JAYNE MANSFIELD'S CAR
On dirait le sud
Billy Bob Thornton revient, en tant que réalisateur mais aussi interprète, plus de quinze ans après son remarqué « Sling blade » et dix ans après la tiède adaptation de « De si jolis chevaux ». Il s’attelle cette fois-ci à son propre matériel avec un scénario qui lui est fortement personnel. Traitant des conséquences de différentes guerres (les première et seconde guerres mondiales, Corée, Vietnam…) sur une famille éclatée, il s'attache aussi à décrire l'incapacité de communiquer de la part d'hommes aux principes bien arrêtés.

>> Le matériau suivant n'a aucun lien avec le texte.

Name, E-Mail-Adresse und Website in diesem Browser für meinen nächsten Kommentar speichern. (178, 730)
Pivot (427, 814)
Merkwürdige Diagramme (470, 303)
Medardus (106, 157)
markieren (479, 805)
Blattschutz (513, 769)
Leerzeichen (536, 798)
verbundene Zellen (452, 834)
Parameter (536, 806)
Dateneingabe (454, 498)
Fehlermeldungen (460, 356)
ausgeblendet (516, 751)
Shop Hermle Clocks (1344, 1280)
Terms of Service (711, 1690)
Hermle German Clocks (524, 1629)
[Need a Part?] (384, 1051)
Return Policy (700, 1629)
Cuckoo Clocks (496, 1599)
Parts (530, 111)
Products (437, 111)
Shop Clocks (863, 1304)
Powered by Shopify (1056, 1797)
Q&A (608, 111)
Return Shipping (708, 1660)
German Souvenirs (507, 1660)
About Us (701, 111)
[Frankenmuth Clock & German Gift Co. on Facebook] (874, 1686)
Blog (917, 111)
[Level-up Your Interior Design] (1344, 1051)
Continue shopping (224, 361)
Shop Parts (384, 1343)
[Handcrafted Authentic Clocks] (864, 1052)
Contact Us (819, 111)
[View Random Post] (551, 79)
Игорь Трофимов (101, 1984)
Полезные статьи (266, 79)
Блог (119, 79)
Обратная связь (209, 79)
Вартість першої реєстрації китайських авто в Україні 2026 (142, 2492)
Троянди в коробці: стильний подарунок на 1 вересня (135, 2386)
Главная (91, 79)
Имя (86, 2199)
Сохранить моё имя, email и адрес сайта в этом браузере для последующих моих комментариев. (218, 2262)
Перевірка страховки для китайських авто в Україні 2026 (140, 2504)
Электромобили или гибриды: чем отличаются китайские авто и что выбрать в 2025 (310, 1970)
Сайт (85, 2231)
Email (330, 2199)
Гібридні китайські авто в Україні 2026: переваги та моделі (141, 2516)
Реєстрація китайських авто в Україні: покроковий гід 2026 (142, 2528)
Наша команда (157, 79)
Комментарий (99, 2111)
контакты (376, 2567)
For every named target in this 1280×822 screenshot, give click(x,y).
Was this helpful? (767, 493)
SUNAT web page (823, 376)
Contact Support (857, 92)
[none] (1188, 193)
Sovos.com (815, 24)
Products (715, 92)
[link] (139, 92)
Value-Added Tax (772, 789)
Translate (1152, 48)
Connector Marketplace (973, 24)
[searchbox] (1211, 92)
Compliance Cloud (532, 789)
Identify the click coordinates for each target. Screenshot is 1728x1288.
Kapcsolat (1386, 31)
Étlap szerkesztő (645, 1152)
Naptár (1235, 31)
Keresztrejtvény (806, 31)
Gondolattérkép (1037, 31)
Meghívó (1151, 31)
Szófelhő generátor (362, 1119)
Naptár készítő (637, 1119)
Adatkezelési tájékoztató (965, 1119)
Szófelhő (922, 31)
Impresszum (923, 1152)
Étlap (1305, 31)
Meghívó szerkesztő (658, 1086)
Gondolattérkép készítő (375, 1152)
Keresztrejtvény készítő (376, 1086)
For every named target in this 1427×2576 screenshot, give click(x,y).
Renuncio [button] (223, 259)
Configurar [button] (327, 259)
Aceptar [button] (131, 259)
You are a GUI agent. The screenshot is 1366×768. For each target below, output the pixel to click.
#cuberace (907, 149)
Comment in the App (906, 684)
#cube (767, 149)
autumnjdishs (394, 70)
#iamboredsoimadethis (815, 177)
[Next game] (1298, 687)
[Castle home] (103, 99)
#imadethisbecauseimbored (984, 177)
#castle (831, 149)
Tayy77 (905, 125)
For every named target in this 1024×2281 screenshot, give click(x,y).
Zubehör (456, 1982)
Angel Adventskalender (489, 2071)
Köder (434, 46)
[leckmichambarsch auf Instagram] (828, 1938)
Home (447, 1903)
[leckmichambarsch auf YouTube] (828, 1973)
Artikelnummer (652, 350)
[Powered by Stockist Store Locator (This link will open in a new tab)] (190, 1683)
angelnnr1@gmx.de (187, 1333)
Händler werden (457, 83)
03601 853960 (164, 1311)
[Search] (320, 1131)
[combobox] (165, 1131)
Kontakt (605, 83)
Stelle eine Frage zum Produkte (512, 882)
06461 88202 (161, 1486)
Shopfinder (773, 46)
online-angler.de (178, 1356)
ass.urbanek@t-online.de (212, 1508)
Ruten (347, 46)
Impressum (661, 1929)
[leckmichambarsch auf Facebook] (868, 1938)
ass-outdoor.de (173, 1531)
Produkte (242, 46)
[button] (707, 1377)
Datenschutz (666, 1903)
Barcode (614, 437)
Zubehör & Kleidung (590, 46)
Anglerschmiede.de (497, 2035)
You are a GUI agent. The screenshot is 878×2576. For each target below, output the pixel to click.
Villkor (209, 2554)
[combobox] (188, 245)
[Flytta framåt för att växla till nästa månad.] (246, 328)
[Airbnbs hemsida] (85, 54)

Malheureusement, ses personnages, réunis à l'occasion des funérailles de la mère de famille - celle-ci ayant souhaité être enterrée dans son sud d'origine -, sont dans l'ensemble tellement irritants qu'on a l'impression d'assister à une désagréable réunion de famille. C'est ce qui fait à la fois la réussite et les limites de ce film choral qui en agacera plus d'un. Ici les hommes sont de vrais gars, on l'aura bien compris, comme si ceux-ci n'existaient plus aujourd'hui. S'ils se réfugient derrière leurs principes pour mieux cacher leurs blessures, ils rivalisent tellement de démonstrations viriles, arborant fièrement leurs faits de guerre et autres décorations, que leur aveuglement finit par épuiser le spectateur le plus alerte.
Quasiment impénétrables dans leurs raisonnements bornés, ou leurs idéologies, ils font le malheur des plus jeunes, voués eux aussi à prendre une relève armée tenant de la malédiction. Le mépris pour qui n'auraient été « que » prisonniers fait place à celui de ceux qui n'ont tué personne, ou pire ont été blessés. Dans le fond, malgré une troupe d'acteurs hors pairs (Duvall, Hurt, Patrick), aucun ne déclenche l’empathie, étant aussi irritants les uns que les autres. Créant progressivement une ambiance étouffante qui rend le film difficilement supportable sur la longueur, Billy Bob Thornton s'est finalement gardé le seul rôle capable de sortir le spectateur de sa torpeur. Il réussit en effet à toucher, notamment lors d'une scène en forêt où il révèle à une femme, mine de rien, le lourd secret qui fait qu’il se sent « à part » dans ce monde de brutes. Malheureusement, son film manque cruellement d'équilibre, préférant laisser libre cours aux rancœurs plutôt que de fonder les vraies bases d'une réconciliation entre générations et tendances politiques. Dommage.